Personal


     I’ve recently been toying with the idea of starting a personal blog. I hate mixing my personal posts and literature based posts here on Lit Bit. I’m okay with some overlap (because I consider this inevitable) as long as a semi-personal post has something to do with literature: like what book I am currently reading or plan on reading or struggling with writer’s block, etc. But the full blown personal, I-just-need-to-bitch posts generally drive me crazy and cause me some embarrassment, no matter how necessary they may have been when I wrote and posted them. So in comes the idea of a completely separate blog that is dedicated to me just saying whatever personal thing I need to say, no matter how irrelevant, mundane, exaggerated. I seriously tried to give this avenue a go. I could really use a place to just unload my thoughts. But I can’t. I tried to write posts for a personal blog. I can’t do it. I can’t be that blatantly personal, that open. I can only do it in vague, round-about ways like this post. How frustrating. I will have to come up with some other solution I suppose. I’ve tried just normal journaling… I only get on my own nerves doing that. :/ And I’m sure before an hour has passed I will be embarrassed by this post as well. *sigh*

     I have been on mental and (primarily) emotional lockdown these past few months. As I try to push beyond this mental barrier I have raised against myself and everyone else, my mind pushes back – pushes against the desire to unleash, to let go. It doesn’t take much to deter myself from my goal. I know exactly what to think to make myself cringe and step away from the chink in the brick wall. This isn’t writer’s block – I can feel the store of information swelling behind the barrier, thoughts dammed together, waiting to spill over. I simply won’t let them, but I can’t bring myself to truly be angry either. So how do you get beyond a hurt that permeates into all your other thoughts until your mind draws a line beyond which you can no longer dwell without the wretched onslaught of anguish? This sounds like hyperbole, doesn’t it? I wish it were.

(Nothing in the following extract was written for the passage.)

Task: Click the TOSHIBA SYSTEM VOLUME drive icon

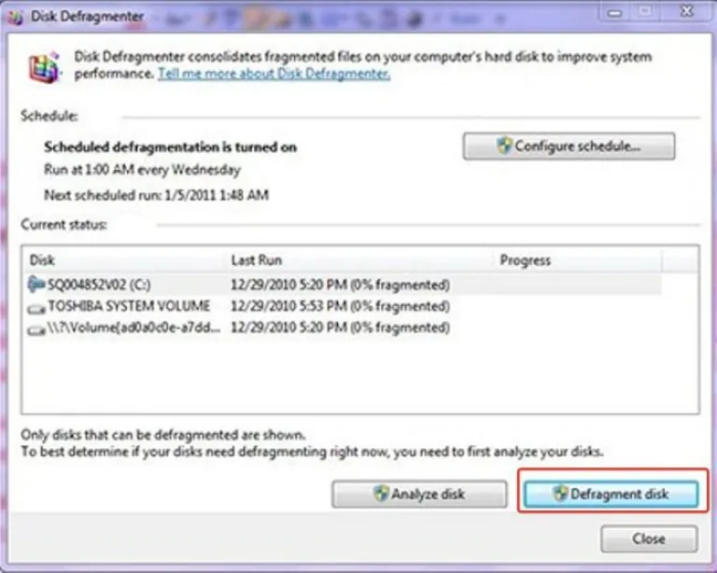Action: [36, 309]
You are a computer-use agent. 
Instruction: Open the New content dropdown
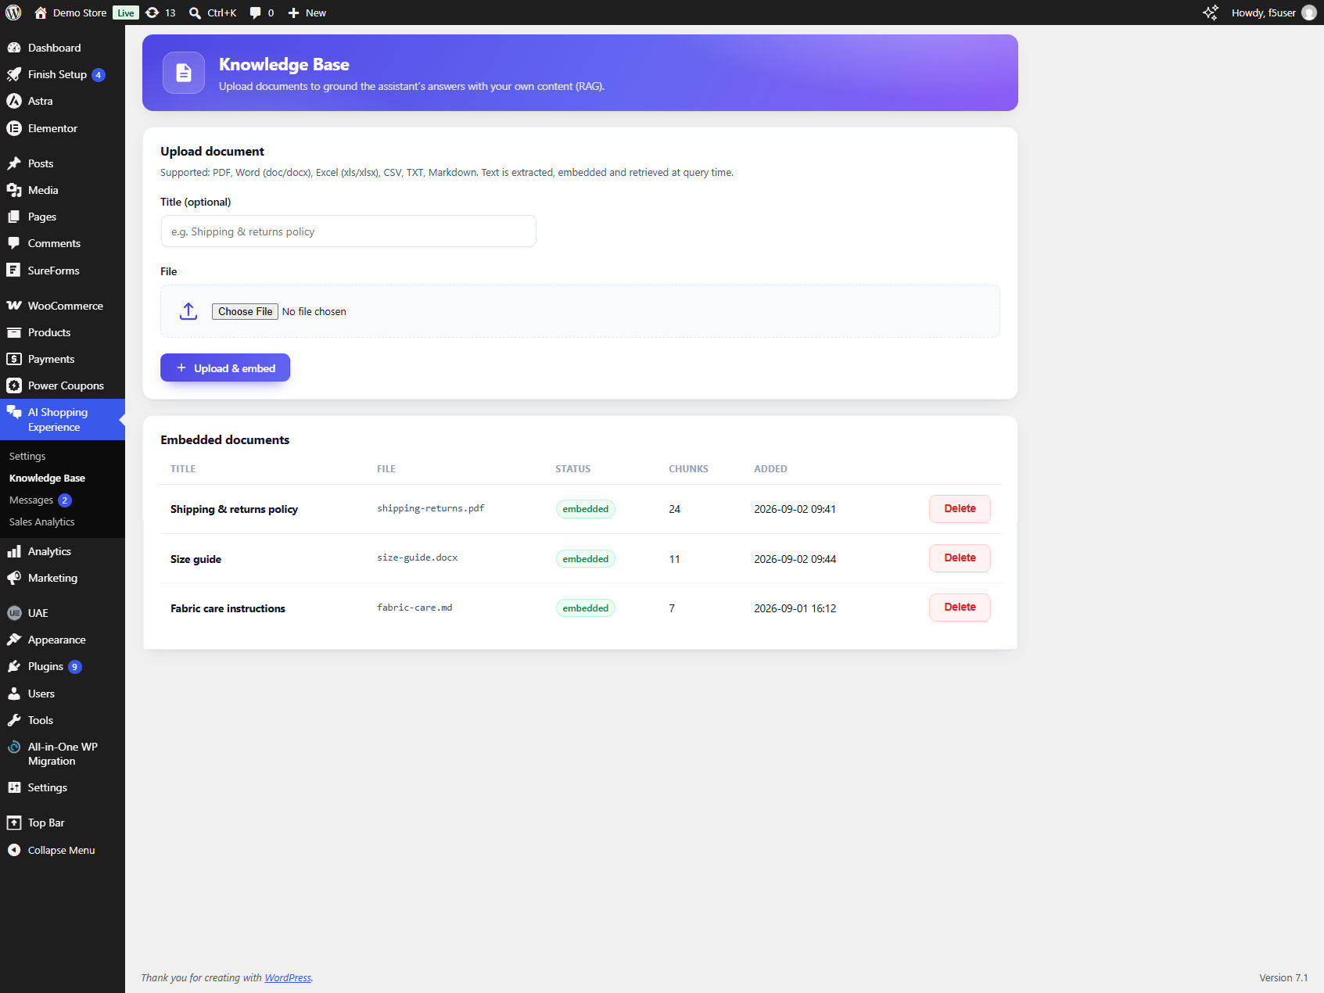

     I extracted myself from an unpleasant circumstance, hoping that the change in environment would allow my frame of mind to recuperate and move beyond. It has been a couple of weeks, but I still can’t bring myself to simply think of some things, much less speak of them. I know I should, I know I need to. I know that would help in the long run, but I just can’t. Even the slightest probing into this pool of thought results in an emotional pain that is nearly physical (and sometimes is). That being the case, my poetry writing has been severely handicapped. While I wish it was easy to write detached poetry (or even prose), it isn’t. It doesn’t matter if I am writing a political poem, or on a topic unconcerned with my personal life – writing still requires me to put something of myself into it. I have to think not only from outside myself, but from inside as well. Does that make any sense? I have to think in multiples when I write – in multiples of self (my better self, my darker self, my self as I am aware and unaware of, etc.), as well as in the multiples outside of the self. So it doesn’t matter what subject I choose to write about, because they all need me to cross that line, to cross into a territory that I can’t access at the moment.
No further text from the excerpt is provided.